Set problem
Show each line in the listing below that contains the word "height".

Begin Provided data

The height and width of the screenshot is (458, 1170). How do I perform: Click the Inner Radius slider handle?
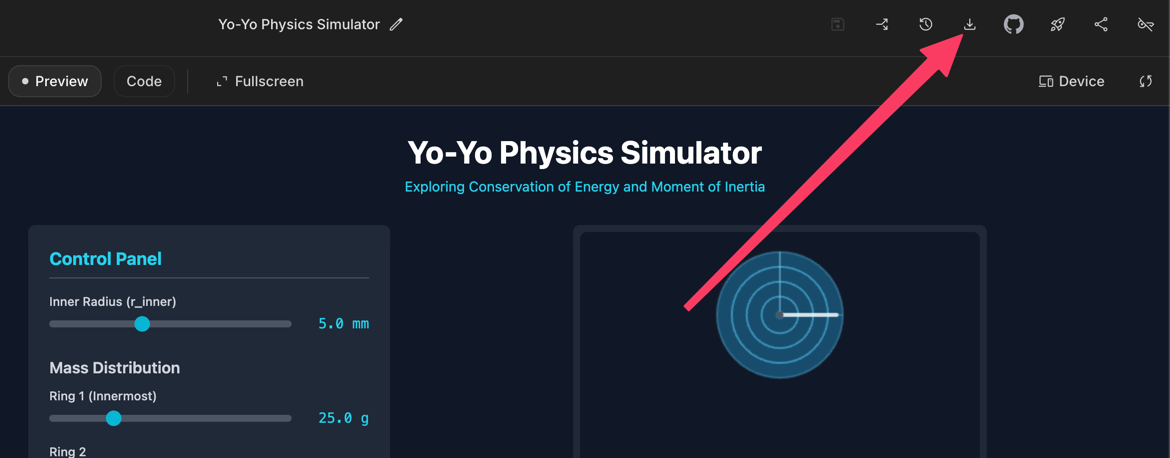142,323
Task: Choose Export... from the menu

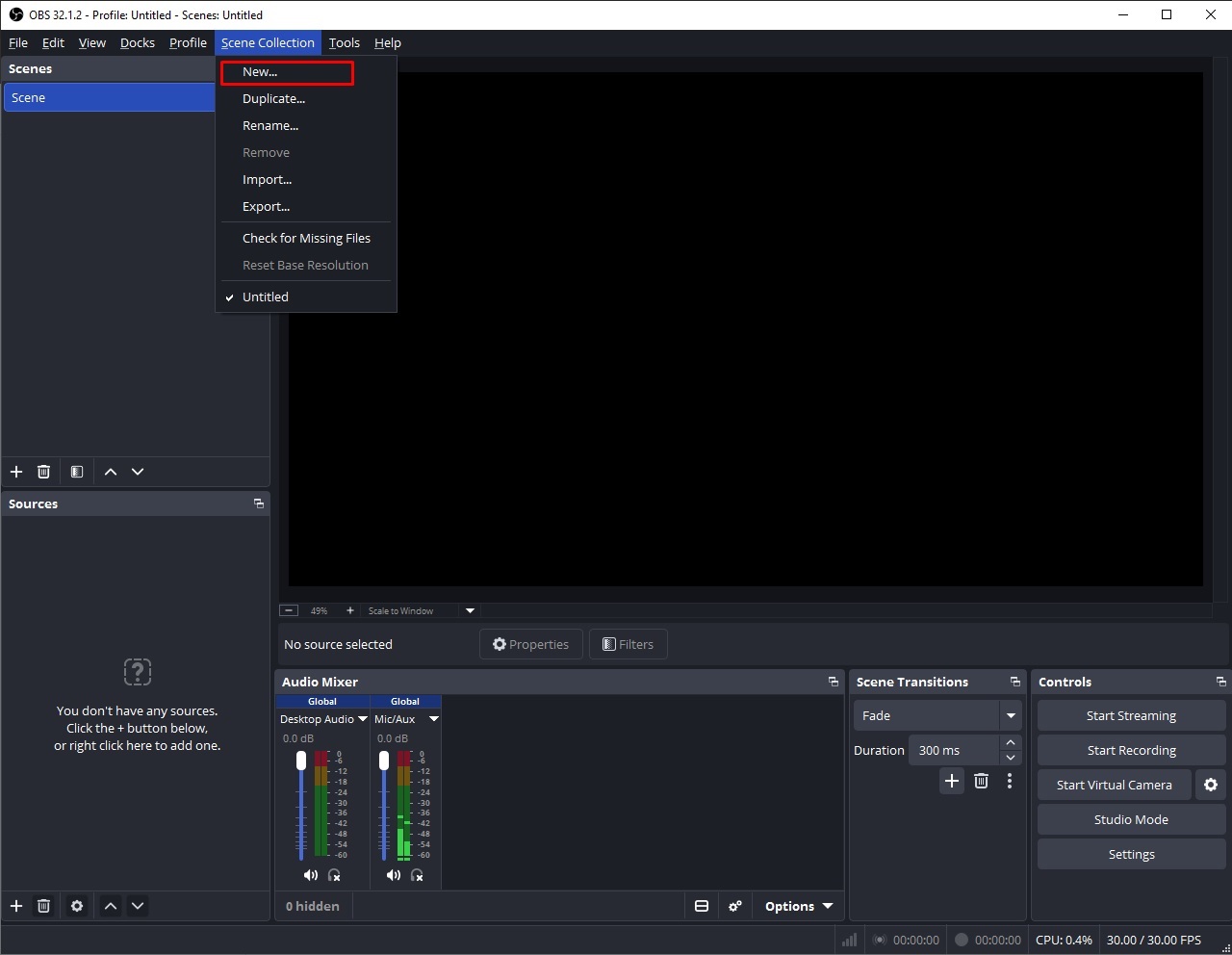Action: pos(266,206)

End Provided data
Begin Provided data

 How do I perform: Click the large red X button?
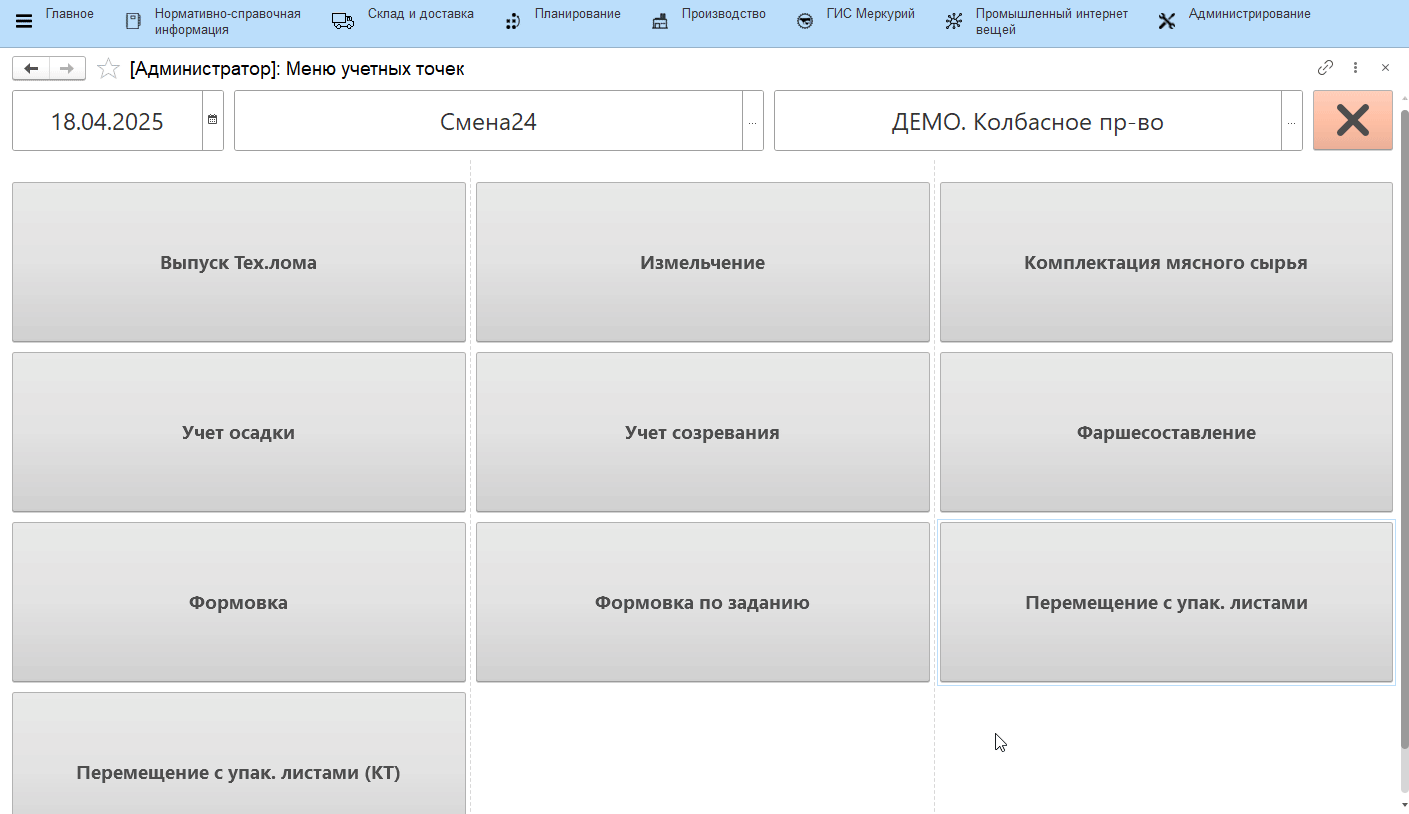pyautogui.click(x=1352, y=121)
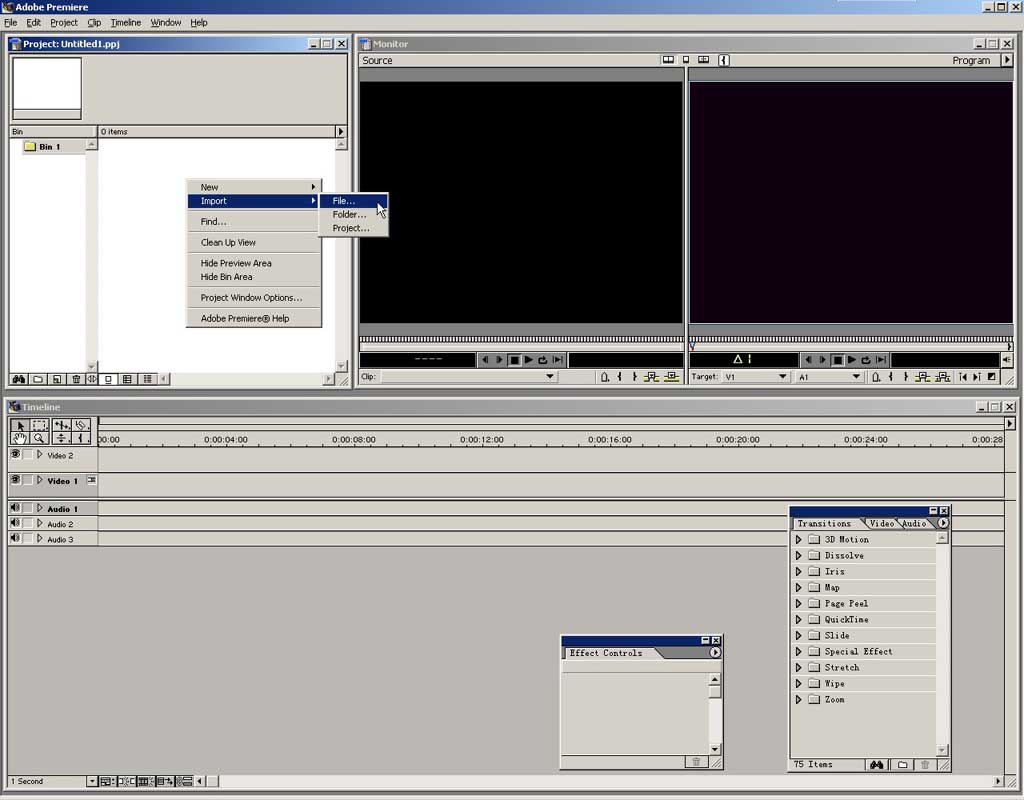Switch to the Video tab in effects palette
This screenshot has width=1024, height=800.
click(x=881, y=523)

End Provided data

Worked solution
The height and width of the screenshot is (458, 1170). How do I perform: Click the Inner Radius slider handle?
This screenshot has width=1024, height=800.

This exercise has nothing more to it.